Reproduce the stretch of the listing from the line containing "Given: Switch to the Видео section" through the line containing "Looking at the screenshot, I should pos(819,339).", line for line and unchanged.

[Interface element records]
•••
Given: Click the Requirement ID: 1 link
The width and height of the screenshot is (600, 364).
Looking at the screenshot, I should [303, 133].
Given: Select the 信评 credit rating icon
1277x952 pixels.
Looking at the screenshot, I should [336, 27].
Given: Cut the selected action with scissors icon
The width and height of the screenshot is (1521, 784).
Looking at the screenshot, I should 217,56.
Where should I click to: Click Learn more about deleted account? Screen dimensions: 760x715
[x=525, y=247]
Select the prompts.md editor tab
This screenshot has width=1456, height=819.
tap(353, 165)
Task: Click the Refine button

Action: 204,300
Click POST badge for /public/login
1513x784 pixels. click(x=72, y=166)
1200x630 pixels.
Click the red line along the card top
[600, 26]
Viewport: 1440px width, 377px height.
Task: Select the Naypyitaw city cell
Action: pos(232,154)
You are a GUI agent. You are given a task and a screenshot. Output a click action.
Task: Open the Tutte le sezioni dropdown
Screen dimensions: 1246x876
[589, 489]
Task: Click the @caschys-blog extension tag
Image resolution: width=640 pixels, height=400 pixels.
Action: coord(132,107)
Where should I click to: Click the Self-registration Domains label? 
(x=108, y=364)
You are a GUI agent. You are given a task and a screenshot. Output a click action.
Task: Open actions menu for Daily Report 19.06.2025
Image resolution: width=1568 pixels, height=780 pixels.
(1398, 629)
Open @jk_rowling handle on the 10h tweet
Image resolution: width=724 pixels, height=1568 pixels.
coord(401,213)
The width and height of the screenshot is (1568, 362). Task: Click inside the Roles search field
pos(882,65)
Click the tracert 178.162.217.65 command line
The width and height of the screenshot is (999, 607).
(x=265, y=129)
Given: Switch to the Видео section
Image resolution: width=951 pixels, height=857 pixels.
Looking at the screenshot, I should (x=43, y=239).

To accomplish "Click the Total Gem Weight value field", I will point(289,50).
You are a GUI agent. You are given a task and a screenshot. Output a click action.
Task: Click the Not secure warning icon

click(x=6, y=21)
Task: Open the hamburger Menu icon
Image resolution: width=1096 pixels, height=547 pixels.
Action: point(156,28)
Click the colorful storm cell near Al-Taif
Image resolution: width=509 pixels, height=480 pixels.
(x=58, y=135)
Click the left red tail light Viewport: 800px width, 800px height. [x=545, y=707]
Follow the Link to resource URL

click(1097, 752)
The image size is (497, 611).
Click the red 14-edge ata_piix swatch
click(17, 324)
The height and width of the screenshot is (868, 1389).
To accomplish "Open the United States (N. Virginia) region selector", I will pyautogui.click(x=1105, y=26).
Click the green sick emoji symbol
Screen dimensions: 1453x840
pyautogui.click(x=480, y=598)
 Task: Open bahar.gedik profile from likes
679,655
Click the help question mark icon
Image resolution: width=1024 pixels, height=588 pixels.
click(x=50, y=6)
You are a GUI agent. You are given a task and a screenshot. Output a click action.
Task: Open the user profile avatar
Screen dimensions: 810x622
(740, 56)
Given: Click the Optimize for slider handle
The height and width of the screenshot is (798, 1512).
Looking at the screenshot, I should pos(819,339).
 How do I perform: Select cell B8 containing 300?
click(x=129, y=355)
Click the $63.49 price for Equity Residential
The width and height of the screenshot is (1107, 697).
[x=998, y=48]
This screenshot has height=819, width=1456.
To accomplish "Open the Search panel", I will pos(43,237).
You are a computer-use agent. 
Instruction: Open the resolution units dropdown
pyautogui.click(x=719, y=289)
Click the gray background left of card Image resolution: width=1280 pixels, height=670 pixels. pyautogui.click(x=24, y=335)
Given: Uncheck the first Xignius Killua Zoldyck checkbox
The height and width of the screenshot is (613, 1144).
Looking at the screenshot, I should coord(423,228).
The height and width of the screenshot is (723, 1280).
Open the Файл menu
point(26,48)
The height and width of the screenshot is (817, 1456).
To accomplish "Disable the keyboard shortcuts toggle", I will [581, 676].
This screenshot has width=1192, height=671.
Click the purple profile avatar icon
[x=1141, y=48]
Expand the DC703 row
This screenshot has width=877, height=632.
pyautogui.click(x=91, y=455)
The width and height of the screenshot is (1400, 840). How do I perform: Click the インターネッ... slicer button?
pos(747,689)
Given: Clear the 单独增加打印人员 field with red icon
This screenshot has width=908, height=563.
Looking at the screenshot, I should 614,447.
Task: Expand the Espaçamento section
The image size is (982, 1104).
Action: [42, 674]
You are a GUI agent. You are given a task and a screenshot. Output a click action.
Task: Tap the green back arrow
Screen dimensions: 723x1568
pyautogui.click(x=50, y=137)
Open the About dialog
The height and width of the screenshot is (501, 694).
•••
*Solution to this exercise*.
Given: Switch to the Видео section
Image resolution: width=951 pixels, height=857 pixels.
Looking at the screenshot, I should (x=43, y=239).

To accomplish "Click the Total Gem Weight value field", I will point(289,50).
You are a GUI agent. You are given a task and a screenshot. Output a click action.
Task: Click the Not secure warning icon

click(x=6, y=21)
Task: Open the hamburger Menu icon
Image resolution: width=1096 pixels, height=547 pixels.
Action: point(156,28)
Click the colorful storm cell near Al-Taif
Image resolution: width=509 pixels, height=480 pixels.
(x=58, y=135)
Click the left red tail light Viewport: 800px width, 800px height. [x=545, y=707]
Follow the Link to resource URL

click(1097, 752)
The image size is (497, 611).
Click the red 14-edge ata_piix swatch
click(17, 324)
The height and width of the screenshot is (868, 1389).
To accomplish "Open the United States (N. Virginia) region selector", I will pyautogui.click(x=1105, y=26).
Click the green sick emoji symbol
Screen dimensions: 1453x840
pyautogui.click(x=480, y=598)
 Task: Open bahar.gedik profile from likes
679,655
Click the help question mark icon
Image resolution: width=1024 pixels, height=588 pixels.
click(x=50, y=6)
You are a GUI agent. You are given a task and a screenshot. Output a click action.
Task: Open the user profile avatar
Screen dimensions: 810x622
(740, 56)
Given: Click the Optimize for slider handle
The height and width of the screenshot is (798, 1512).
Looking at the screenshot, I should pos(819,339).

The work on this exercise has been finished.